┌─ DATA PROVIDED

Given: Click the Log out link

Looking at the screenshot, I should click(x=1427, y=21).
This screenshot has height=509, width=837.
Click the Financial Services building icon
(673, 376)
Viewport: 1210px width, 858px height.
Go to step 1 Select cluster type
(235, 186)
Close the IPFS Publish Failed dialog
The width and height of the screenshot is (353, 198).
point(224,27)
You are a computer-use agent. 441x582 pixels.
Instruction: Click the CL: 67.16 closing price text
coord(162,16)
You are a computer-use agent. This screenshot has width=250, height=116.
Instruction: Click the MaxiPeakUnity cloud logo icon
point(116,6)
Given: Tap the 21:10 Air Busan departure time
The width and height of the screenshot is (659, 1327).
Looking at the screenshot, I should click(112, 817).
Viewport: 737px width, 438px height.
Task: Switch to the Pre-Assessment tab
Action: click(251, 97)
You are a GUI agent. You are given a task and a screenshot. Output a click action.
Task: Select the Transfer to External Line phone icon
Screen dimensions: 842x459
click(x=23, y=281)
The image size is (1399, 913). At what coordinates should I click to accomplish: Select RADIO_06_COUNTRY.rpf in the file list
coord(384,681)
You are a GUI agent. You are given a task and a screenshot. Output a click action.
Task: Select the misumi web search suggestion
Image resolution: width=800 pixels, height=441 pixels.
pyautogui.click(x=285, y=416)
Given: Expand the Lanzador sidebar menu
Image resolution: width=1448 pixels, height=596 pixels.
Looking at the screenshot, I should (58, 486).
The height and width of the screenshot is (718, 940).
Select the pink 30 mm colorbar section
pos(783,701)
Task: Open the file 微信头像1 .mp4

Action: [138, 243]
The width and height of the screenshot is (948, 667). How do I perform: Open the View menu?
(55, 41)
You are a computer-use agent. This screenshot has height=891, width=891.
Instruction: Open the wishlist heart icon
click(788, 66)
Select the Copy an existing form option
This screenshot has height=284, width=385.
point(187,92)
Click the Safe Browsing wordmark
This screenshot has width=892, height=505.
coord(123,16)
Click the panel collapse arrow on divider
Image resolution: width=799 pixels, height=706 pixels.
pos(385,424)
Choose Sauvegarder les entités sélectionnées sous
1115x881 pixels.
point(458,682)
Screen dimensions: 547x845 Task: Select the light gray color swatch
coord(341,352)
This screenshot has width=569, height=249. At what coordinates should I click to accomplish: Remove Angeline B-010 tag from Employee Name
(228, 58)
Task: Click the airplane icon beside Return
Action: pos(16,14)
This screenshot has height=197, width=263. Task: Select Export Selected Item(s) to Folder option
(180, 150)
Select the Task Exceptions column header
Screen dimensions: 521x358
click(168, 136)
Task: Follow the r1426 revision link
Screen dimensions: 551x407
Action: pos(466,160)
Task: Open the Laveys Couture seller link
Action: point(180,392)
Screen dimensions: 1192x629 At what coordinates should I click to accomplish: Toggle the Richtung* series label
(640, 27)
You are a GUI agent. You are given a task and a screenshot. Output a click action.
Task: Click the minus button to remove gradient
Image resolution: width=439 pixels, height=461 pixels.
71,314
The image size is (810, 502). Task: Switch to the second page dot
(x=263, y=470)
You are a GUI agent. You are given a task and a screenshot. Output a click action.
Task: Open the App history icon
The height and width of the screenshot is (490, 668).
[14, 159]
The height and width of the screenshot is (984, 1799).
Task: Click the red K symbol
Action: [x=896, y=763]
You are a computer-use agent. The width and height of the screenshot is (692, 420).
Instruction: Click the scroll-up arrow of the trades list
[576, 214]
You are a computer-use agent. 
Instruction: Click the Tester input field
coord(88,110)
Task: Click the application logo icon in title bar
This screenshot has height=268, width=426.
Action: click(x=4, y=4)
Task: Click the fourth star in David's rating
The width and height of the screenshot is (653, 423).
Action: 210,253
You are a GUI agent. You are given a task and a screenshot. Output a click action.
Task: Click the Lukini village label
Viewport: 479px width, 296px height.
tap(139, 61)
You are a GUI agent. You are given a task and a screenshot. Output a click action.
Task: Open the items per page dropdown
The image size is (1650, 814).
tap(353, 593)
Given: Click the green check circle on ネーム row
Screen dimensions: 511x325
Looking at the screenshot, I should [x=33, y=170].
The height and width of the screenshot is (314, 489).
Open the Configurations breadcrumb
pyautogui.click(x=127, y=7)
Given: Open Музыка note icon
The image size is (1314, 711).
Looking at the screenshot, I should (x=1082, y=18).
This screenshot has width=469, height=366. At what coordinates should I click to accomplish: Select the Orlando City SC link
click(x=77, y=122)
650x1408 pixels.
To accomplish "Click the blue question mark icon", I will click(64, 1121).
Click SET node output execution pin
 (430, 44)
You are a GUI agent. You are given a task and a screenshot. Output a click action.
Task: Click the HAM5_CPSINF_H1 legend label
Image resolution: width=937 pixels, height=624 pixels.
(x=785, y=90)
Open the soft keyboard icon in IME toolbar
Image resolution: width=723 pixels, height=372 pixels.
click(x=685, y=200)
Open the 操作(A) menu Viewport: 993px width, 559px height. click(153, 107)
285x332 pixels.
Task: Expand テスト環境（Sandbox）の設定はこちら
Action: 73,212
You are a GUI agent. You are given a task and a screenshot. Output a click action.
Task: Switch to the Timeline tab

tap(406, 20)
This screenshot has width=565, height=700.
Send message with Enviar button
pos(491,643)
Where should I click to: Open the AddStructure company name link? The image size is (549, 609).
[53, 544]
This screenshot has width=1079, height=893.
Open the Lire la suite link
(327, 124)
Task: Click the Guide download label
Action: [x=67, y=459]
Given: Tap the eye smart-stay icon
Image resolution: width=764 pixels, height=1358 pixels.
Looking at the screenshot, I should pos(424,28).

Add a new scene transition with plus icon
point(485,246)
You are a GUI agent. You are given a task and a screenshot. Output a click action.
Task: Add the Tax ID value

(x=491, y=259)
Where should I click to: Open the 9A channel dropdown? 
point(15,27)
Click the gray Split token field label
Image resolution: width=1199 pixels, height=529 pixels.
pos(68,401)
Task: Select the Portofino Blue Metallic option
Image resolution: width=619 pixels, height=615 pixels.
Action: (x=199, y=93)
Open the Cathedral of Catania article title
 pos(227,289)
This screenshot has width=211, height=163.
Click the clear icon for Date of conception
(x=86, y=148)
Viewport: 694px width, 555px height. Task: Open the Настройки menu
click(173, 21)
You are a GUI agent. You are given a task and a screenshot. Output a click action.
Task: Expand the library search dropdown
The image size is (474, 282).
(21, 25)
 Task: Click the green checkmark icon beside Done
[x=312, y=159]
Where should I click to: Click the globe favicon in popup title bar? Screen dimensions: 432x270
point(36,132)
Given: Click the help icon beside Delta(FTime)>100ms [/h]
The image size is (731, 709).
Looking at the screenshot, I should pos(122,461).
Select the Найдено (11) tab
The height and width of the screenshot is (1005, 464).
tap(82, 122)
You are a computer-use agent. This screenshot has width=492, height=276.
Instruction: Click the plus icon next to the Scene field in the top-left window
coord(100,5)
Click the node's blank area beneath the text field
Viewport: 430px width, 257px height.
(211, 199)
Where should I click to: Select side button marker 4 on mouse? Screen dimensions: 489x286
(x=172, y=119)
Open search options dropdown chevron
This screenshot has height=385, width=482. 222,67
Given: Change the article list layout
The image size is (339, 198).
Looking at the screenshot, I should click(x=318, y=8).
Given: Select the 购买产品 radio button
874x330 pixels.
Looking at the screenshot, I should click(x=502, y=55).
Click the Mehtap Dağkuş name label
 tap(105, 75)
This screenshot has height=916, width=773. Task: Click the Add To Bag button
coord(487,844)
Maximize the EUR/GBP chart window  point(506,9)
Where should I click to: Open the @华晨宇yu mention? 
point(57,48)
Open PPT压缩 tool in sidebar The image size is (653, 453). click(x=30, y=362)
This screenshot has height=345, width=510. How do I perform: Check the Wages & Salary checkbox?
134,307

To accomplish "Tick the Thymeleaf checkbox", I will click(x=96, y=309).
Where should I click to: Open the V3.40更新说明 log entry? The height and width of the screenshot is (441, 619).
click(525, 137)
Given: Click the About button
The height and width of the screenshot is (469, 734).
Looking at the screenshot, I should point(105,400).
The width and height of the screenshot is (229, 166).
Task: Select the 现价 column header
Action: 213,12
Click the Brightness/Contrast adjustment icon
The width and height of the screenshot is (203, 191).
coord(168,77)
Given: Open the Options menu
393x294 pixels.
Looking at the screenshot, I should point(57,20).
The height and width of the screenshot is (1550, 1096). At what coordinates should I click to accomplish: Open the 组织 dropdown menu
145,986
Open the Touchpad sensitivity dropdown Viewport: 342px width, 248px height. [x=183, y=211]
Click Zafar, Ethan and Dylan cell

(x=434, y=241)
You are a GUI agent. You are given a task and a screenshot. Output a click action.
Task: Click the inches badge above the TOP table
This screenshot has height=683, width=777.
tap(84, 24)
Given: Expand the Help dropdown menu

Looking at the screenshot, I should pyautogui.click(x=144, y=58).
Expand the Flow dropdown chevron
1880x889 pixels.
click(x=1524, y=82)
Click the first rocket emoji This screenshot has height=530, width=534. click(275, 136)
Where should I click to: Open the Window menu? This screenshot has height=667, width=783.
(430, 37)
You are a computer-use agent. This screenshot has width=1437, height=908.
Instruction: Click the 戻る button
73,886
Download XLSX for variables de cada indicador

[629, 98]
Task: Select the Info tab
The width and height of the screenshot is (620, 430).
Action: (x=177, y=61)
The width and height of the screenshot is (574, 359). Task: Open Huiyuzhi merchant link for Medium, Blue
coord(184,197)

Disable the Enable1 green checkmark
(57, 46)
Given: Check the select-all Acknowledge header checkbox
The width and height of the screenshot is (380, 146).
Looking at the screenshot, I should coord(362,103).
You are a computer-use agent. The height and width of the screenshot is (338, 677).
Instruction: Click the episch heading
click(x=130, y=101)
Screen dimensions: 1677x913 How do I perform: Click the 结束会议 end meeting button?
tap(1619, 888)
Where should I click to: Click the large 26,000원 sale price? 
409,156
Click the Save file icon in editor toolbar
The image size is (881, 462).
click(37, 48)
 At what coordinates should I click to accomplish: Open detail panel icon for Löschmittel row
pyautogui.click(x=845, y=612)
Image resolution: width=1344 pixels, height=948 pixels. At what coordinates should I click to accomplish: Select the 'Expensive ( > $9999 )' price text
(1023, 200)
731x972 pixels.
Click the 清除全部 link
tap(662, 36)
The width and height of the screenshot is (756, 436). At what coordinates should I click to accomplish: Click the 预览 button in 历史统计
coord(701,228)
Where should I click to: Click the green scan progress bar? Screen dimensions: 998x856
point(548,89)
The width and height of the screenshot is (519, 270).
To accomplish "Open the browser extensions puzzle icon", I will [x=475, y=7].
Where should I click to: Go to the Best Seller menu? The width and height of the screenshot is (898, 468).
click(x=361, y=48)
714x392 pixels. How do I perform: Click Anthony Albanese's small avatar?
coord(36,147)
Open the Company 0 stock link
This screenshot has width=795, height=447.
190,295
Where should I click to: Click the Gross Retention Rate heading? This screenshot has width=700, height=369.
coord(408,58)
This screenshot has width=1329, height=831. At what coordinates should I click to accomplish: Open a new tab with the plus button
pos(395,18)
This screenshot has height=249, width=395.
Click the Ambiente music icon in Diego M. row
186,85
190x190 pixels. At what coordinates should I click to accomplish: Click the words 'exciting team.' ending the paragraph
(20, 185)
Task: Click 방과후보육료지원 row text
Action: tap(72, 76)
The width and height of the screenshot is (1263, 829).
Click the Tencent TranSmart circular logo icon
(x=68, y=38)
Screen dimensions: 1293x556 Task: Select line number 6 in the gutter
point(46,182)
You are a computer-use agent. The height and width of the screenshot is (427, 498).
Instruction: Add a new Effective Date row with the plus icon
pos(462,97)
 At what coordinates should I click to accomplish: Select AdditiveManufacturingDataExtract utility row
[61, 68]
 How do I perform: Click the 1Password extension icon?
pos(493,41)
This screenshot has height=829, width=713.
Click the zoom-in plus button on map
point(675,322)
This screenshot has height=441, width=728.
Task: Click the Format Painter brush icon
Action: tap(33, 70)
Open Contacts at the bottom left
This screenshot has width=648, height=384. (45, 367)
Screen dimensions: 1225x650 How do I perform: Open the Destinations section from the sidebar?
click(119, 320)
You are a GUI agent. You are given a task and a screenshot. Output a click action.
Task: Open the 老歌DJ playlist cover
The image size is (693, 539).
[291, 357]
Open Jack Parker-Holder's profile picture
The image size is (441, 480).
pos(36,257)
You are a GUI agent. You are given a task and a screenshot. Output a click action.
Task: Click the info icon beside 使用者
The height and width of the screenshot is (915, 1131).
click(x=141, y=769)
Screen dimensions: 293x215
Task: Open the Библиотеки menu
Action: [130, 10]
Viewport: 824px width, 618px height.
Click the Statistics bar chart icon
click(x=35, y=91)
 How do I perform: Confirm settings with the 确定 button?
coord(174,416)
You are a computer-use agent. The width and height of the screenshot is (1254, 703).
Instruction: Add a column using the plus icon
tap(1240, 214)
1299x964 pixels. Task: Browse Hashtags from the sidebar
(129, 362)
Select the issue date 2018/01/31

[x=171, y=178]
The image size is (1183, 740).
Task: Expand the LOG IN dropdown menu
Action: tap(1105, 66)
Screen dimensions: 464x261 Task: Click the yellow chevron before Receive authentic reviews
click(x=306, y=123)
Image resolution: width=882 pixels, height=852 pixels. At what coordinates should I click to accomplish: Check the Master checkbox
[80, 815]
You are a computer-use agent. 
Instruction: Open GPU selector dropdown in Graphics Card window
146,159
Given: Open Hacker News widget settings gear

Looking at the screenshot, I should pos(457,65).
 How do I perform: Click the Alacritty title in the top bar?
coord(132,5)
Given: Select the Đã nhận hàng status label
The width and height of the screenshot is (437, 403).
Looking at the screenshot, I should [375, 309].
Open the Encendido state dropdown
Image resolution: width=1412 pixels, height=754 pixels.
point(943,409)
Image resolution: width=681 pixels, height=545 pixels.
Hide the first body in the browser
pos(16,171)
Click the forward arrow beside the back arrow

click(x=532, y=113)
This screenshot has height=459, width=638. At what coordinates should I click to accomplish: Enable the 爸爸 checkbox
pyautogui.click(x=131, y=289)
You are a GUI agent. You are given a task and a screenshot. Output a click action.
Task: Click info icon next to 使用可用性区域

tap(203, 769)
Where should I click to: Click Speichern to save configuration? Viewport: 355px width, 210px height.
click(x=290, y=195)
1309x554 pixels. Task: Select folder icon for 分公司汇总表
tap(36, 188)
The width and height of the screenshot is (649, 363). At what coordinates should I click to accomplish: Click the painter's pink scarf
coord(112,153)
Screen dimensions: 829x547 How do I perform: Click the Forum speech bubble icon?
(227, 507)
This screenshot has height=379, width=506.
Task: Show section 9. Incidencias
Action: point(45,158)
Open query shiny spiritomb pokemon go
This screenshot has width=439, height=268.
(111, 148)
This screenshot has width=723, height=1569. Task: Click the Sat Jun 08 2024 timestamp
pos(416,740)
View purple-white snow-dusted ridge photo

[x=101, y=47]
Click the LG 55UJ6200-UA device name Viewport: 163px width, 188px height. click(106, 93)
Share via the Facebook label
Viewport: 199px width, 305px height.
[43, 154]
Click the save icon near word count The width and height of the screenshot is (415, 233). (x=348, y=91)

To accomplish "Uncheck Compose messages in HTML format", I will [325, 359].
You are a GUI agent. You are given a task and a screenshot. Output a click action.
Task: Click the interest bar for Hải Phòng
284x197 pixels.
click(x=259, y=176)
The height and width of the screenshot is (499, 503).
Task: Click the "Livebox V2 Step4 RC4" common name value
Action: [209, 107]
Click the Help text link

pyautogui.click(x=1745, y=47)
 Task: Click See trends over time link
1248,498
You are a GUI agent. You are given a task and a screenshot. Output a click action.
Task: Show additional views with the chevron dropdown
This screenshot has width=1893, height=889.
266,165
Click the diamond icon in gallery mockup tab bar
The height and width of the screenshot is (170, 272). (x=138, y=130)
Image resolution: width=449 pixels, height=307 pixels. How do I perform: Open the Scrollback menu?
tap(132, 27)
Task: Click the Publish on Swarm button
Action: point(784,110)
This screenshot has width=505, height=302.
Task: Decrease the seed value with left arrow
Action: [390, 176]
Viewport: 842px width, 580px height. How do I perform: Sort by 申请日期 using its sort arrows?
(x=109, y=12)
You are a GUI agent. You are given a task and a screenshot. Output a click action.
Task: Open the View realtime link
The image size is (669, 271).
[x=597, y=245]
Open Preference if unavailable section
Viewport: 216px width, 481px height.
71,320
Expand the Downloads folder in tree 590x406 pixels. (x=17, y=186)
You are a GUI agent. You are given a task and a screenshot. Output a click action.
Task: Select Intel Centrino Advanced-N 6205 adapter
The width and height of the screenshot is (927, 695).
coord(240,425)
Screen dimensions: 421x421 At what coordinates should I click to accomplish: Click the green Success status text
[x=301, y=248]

└─

Take the entries above and copy them exactly from the first line through the line with "Task: Select the misumi web search suggestion"; leave out every line after it.

▶ _EXERCISE SOLUTION_:
Given: Click the Log out link

Looking at the screenshot, I should click(x=1427, y=21).
This screenshot has height=509, width=837.
Click the Financial Services building icon
(673, 376)
Viewport: 1210px width, 858px height.
Go to step 1 Select cluster type
(235, 186)
Close the IPFS Publish Failed dialog
The width and height of the screenshot is (353, 198).
point(224,27)
You are a computer-use agent. 441x582 pixels.
Instruction: Click the CL: 67.16 closing price text
coord(162,16)
You are a computer-use agent. This screenshot has width=250, height=116.
Instruction: Click the MaxiPeakUnity cloud logo icon
point(116,6)
Given: Tap the 21:10 Air Busan departure time
The width and height of the screenshot is (659, 1327).
Looking at the screenshot, I should click(112, 817).
Viewport: 737px width, 438px height.
Task: Switch to the Pre-Assessment tab
Action: click(251, 97)
You are a GUI agent. You are given a task and a screenshot. Output a click action.
Task: Select the Transfer to External Line phone icon
Screen dimensions: 842x459
click(x=23, y=281)
The image size is (1399, 913). At what coordinates should I click to accomplish: Select RADIO_06_COUNTRY.rpf in the file list
coord(384,681)
You are a GUI agent. You are given a task and a screenshot. Output a click action.
Task: Select the misumi web search suggestion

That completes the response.